Detroit fire boss: Let some vacant buildings burn
Detroit fire boss looks for cost savings, suggests allowing some vacant buildings to burn down
It's a topic that has Detroiters fired up.
Detroit Fire Department Executive Fire Commissioner Donald Austin said he's proposing the city allow vacant buildings and homes to burn themselves out - but under conditions.
“We are in no way looking to 'let the city' burn, this is about saving lives and money,” Austin said. “My department is strapped, the budget is strapped, and it’s time to look at a new way of doing things.”
Austin, a former Los Angeles assistant fire chief, became head of Detroit fire operations last May.
Wide swaths of Detroit's once-teeming neighborhoods now consist of scattered occupied homes, surrounded by boarded-up structures, burned-out husks and weed-covered vacant lots.
One of Austin's proposals would allow vacant buildings to burn if they're more than 50 percent ablaze — as long as they're not a risk to inhabited structures and the weather is favorable. Austin said about 40 to 60 percent of the fires in Detroit are in vacant structures.
Another proposal is to ask the U.S. Navy's construction division, the Seabees, to level 10,000 vacant and dilapidated homes.
And a third is to create a demolition unit in the fire department, Austin said, using heavy equipment to level the remnants of newly burned buildings. The unit would be similar to a tractor company Austin created in Los Angeles to cut breaks around wildfires, maintain hillside fire roads and overhaul large industrial fires.
“As the commissioner, I need keep in the mind the best interest of my men and women and sending them into a vacant building to save a structure with no value is just too high risk,” Austin said.

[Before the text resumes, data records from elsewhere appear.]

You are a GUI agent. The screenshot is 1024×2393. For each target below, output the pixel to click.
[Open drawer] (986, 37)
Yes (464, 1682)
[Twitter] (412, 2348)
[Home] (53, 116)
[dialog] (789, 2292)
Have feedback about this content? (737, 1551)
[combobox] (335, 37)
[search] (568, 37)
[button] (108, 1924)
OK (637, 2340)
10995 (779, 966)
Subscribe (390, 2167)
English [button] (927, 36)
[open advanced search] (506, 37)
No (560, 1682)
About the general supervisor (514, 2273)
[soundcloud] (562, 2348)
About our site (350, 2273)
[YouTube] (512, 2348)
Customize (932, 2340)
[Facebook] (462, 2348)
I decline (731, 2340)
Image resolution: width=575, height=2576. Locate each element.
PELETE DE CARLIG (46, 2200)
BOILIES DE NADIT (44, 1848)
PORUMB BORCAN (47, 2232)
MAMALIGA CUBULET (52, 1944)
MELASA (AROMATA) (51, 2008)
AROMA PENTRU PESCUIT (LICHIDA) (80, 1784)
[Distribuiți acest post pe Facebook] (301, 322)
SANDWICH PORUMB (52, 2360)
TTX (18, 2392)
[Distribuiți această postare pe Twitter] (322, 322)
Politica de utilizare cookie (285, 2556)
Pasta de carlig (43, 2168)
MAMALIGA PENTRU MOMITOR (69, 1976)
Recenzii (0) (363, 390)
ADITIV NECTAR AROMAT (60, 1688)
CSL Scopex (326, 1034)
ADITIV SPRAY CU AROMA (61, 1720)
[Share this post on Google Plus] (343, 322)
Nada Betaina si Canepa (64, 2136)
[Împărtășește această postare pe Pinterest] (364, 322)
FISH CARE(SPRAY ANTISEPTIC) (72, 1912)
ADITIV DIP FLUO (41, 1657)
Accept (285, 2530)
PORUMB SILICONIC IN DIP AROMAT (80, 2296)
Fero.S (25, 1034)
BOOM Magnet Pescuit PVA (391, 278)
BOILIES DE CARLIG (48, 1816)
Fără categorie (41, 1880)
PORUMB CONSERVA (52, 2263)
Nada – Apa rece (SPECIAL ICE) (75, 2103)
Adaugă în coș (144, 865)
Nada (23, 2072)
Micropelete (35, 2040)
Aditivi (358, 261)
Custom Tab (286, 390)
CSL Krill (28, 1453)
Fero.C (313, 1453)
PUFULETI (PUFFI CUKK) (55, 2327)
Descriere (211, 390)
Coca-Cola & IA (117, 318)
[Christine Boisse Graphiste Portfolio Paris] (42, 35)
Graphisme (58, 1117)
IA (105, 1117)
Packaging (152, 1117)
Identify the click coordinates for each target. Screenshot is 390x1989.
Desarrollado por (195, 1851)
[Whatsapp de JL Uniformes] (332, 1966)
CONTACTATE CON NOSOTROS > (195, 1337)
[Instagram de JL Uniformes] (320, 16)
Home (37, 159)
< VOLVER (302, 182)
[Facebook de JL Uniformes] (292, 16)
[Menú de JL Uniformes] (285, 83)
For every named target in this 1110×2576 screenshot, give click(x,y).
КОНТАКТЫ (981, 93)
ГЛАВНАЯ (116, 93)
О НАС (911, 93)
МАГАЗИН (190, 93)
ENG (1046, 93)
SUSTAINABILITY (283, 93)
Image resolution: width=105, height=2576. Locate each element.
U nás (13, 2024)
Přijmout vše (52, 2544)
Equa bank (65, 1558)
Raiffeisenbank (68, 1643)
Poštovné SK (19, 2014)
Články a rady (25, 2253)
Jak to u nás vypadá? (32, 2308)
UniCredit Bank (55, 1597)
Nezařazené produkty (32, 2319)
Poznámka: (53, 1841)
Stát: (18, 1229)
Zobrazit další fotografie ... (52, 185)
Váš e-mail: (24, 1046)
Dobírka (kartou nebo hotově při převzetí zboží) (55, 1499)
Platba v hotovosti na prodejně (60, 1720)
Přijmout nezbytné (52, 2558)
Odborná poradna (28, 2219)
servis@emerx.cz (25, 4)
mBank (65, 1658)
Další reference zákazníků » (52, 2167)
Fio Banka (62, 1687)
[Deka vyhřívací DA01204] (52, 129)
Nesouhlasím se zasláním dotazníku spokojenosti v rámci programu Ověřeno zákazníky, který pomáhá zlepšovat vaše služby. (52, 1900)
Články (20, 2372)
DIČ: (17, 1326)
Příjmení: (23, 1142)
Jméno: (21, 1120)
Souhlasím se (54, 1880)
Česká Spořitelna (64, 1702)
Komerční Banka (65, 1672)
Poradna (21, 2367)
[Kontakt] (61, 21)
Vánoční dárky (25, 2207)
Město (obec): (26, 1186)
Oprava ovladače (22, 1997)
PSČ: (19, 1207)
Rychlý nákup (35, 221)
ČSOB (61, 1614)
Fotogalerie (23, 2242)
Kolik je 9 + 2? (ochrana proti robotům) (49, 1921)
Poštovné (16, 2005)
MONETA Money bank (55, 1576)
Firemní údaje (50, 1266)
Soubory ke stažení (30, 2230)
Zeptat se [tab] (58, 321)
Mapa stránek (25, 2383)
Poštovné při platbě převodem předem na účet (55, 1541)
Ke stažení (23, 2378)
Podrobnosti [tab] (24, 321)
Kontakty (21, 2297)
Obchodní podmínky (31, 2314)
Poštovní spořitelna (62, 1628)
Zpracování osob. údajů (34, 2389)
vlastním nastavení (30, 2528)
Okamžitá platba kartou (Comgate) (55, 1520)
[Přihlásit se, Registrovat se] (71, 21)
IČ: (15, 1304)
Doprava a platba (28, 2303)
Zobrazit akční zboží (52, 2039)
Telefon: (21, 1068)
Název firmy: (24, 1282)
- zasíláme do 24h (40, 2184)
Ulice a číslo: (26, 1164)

Austin said he's trying to help the department grapple with a looming 15 percent budget cut. Detroit Mayor Dave Bing is making deep reductions to the 2012-13 budget, likely to be below this fiscal year's $183 million. Detroit is going through a state-monitored budget overhaul under a deal reached between Gov. Rick Snyder and city officials, an alternative to a state-appointed emergency manager.
Detroit stands out from other large U.S. cities and will need to take drastic steps to meet its service needs, he said.
"Name another city in the United States that lost 200,000 people in 10 years," said Austin, citing U.S. Census figures. "So we're in a unique position. And I believe it takes unique approaches to deal with situations that are not the norm."
Detroit Fire Fighters Association President Daniel McNamara said he opposes Austin's idea of letting vacant homes burn, unless they're on a predetermined demolition list, as is the case in Flint.
"If we could have that kind of communication, we wouldn't have this kind of discussion right now," McNamara said.